Autun (Saône et Loire) - vue prise de Couhard

 

A Autun, on vénérait particulièrement saint Léger ; la fontaine du faubourg de Breuil s'appelait fontaine Saint-Léger ; celle de Couhard, sur le côté droit de la rue montant de Saint-Pancrace, s'appelait également fontaine Saint-Léger ; d'après la légende, c'est à cet endroit que saint Léger eut les yeux crevés ; dans la petite niche de la fontaine se trouvait autrefois une statuette de l'évêque ; on y venait en pèlerinage le 2 octobre ; on y demandait la guérison des affections de la vue ; c'est à cette fontaine que venaient les prêtres pour faire de l'eau bénite ; la fontaine a malheureusement été détruite en 1974 ; la confrérie de Saint-Léger établie à Couhard subsista même pendant la Terreur.

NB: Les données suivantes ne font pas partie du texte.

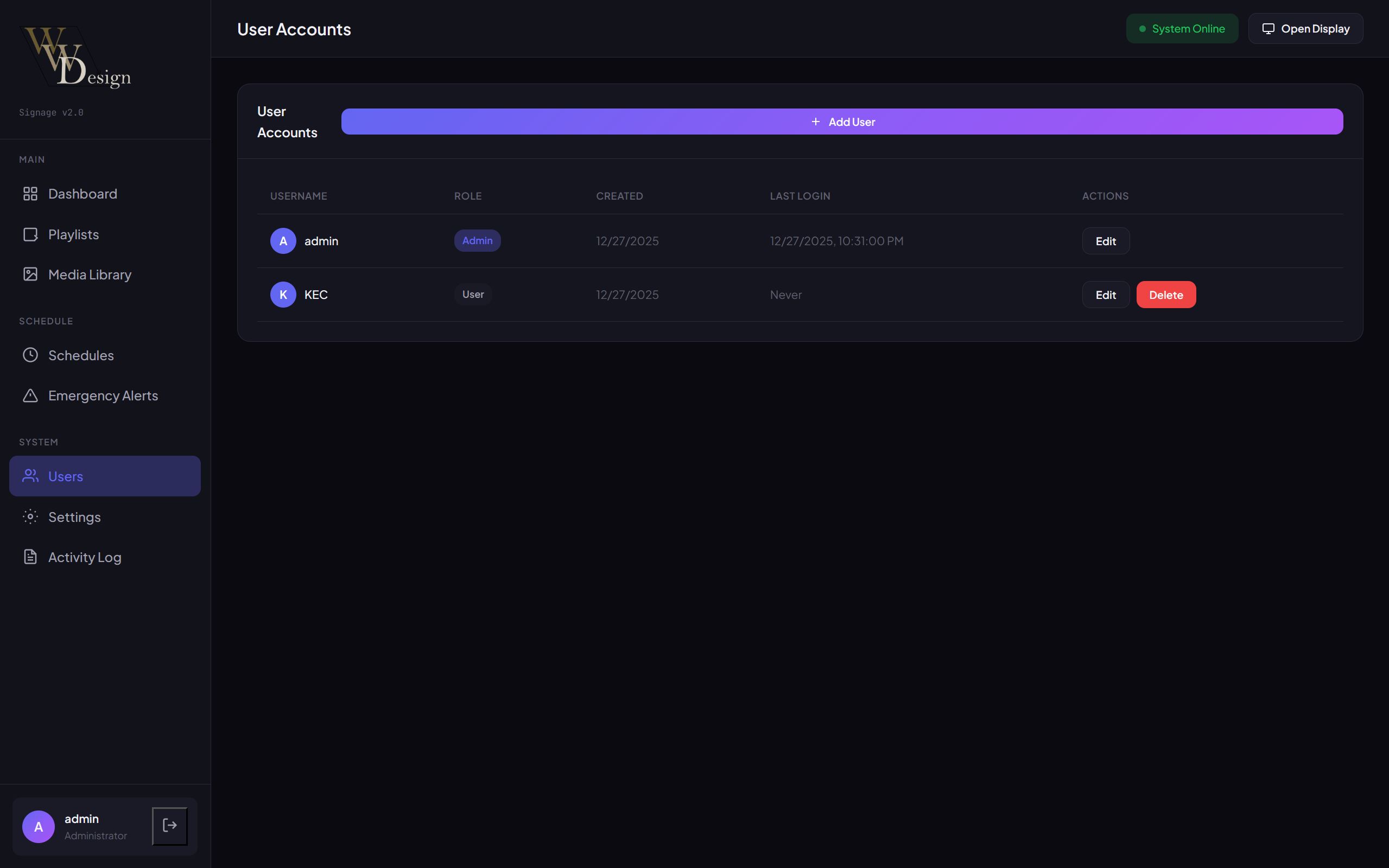Edit the KEC user row

tap(1105, 295)
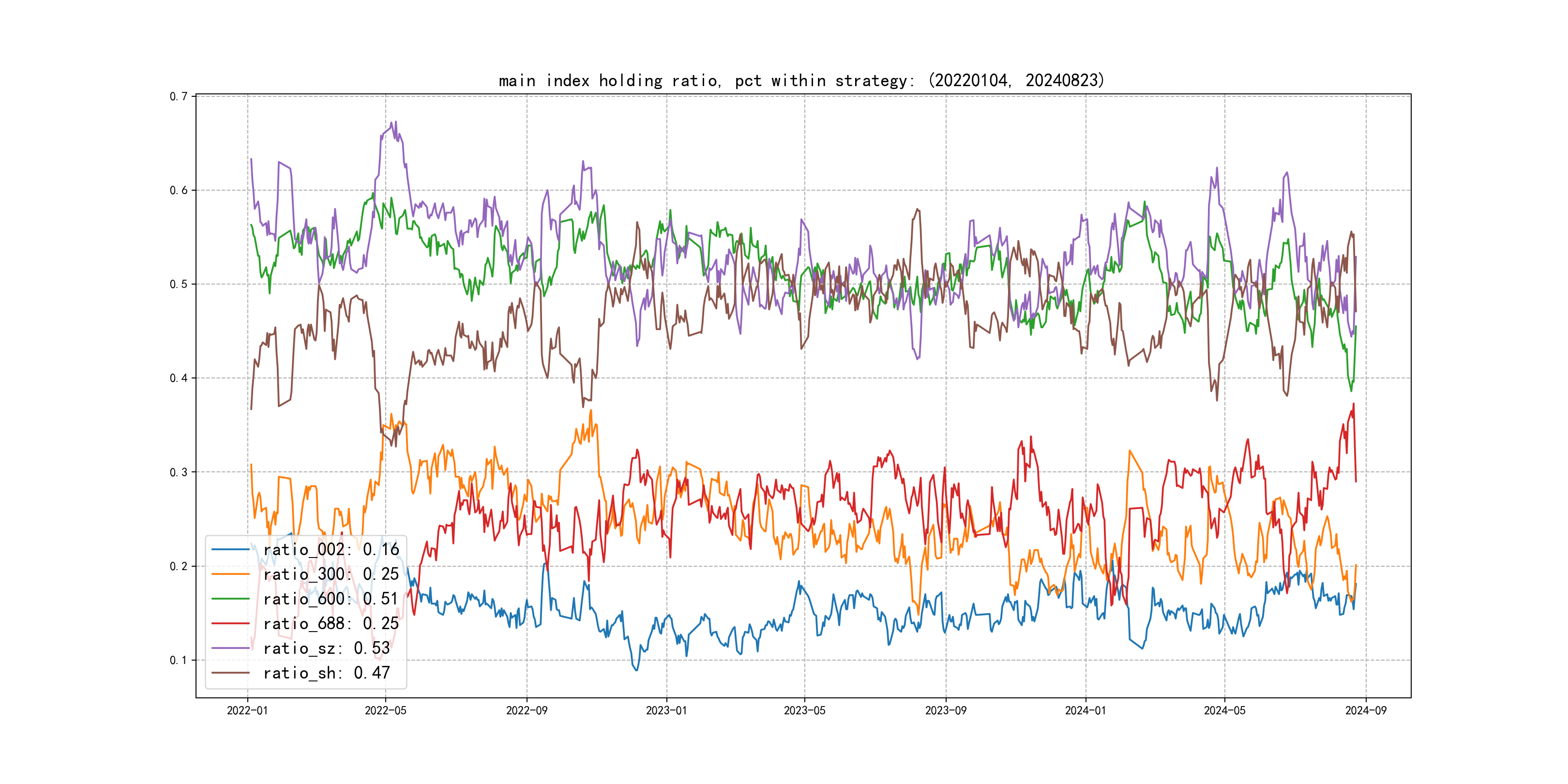This screenshot has width=1568, height=784.
Task: Click the 2023-01 x-axis tick label
Action: [x=666, y=710]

A Saint-Pantaléon, il existait une chapelle Saint-Léger sur le chemin d'Autun à Nolay ; cette chapelle était déjà en ruines au milieu du XVIIIe siècle ; on voyait également une chapelle Saint-Léger à Curgy au lieu-dit Chapelle-Saint-Léger ; cet oratoire dépendait de Saint-Denis-de-Péon. A Charnay-les-Mâcon, l'église Saint-Léger, au hameau du même nom, était paroissiale ; elle était bâtie à côté d'une source et fut démolie au XIXe siècle. Longtemps après la disparition de l'église, les femmes du pays et des environs vinrent gratter la pierre qui avait été l'entrée de l'église pour mêler la poussière aux aliments des enfants atteints du carreau. A Chapaize, non loin du lavoir, se trouve la source Saint-Léger auprès de laquelle était érigée une chapelle ; on y venait en pèlerinage le 2 octobre. A Bissey-sous-Cruchaud, on voyait dans le jardin de la cure une fontaine couverte dite de Saint-Léger ; on y venait de loin pour y puiser de l'eau qui guérissait du goître ; pour empêcher les abus, le curé avait fait établir un mur, mais les fidèles de la fontaine passaient par-dessus le mur ; depuis, la fontaine a été entièrement bouchée. La fontaine Saint-Léger du village de Saint-Léger-du-Bois se trouvait à côté de l'église ; les femmes venaient y laver les chemises des enfants malades afin de les guérir des coliques ; elles emportaient de l'eau qu'elles faisaient boire aux malades.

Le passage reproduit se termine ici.